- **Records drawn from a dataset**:
· · · · ·
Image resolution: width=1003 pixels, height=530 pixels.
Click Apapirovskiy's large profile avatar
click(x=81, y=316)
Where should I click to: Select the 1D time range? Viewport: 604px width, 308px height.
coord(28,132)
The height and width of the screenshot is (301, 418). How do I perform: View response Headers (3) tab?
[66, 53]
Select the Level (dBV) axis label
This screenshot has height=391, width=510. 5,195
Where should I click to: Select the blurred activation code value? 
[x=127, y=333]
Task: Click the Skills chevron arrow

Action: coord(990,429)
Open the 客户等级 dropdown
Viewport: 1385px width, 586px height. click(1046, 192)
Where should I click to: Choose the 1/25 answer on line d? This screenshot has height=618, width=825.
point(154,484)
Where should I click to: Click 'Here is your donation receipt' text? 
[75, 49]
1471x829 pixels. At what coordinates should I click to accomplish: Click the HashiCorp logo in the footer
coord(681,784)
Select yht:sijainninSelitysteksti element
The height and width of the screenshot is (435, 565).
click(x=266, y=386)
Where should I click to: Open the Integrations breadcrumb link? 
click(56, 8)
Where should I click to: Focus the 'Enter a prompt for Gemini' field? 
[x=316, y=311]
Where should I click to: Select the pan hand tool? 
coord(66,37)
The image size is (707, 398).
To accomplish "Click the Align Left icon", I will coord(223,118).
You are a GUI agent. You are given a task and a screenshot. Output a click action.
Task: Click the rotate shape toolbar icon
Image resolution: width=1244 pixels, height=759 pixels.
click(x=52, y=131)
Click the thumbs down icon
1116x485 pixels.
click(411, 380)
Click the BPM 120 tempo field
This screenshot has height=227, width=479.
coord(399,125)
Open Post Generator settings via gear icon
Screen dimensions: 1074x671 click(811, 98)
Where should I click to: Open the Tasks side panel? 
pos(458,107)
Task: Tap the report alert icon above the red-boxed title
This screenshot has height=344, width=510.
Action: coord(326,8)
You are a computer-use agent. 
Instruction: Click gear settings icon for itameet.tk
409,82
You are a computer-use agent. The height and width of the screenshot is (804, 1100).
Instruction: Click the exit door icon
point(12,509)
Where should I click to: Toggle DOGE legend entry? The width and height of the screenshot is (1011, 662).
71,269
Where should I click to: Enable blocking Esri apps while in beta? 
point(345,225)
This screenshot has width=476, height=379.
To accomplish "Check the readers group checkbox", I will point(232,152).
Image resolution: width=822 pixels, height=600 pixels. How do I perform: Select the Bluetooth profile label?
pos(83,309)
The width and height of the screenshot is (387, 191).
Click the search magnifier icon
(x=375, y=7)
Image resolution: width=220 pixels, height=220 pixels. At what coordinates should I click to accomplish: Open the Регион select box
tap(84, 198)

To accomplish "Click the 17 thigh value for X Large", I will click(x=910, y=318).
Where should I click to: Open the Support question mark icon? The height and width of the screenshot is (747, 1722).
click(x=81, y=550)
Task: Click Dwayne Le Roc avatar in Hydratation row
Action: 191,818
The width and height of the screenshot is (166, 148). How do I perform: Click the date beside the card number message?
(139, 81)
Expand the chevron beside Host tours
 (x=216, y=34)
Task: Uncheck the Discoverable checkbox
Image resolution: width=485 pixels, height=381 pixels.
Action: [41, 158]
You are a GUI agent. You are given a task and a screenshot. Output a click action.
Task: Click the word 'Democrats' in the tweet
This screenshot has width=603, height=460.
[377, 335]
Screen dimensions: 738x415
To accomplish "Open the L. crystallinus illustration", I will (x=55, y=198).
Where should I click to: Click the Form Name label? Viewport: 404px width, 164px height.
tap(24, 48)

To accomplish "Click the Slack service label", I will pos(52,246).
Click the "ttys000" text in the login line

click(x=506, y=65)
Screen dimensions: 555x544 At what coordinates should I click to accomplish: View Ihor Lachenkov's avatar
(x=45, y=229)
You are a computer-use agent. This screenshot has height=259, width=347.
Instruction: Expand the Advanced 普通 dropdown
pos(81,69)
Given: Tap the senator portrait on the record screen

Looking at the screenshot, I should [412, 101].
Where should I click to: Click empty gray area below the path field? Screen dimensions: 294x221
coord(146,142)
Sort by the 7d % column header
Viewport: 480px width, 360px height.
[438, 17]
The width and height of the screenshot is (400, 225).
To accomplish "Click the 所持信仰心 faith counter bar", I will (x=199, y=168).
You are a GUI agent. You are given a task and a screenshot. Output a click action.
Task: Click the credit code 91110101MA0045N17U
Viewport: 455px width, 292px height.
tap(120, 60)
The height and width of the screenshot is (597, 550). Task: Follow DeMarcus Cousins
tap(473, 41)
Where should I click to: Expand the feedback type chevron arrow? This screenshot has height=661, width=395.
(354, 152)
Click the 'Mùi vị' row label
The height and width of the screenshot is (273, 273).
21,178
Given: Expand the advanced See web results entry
· · · · ·
- **What you are asked to do**: Please copy the lines in the records above between the one holding "1471x829 pixels. At" and the one holding "Click the thumbs down icon", inclusive, exactly and with no other line.

- **Answer space**:
1471x829 pixels. At what coordinates should I click to accomplish: Click the HashiCorp logo in the footer
coord(681,784)
Select yht:sijainninSelitysteksti element
The height and width of the screenshot is (435, 565).
click(x=266, y=386)
Where should I click to: Open the Integrations breadcrumb link? 
click(56, 8)
Where should I click to: Focus the 'Enter a prompt for Gemini' field? 
[x=316, y=311]
Where should I click to: Select the pan hand tool? 
coord(66,37)
The image size is (707, 398).
To accomplish "Click the Align Left icon", I will coord(223,118).
You are a GUI agent. You are given a task and a screenshot. Output a click action.
Task: Click the rotate shape toolbar icon
Image resolution: width=1244 pixels, height=759 pixels.
click(x=52, y=131)
Click the thumbs down icon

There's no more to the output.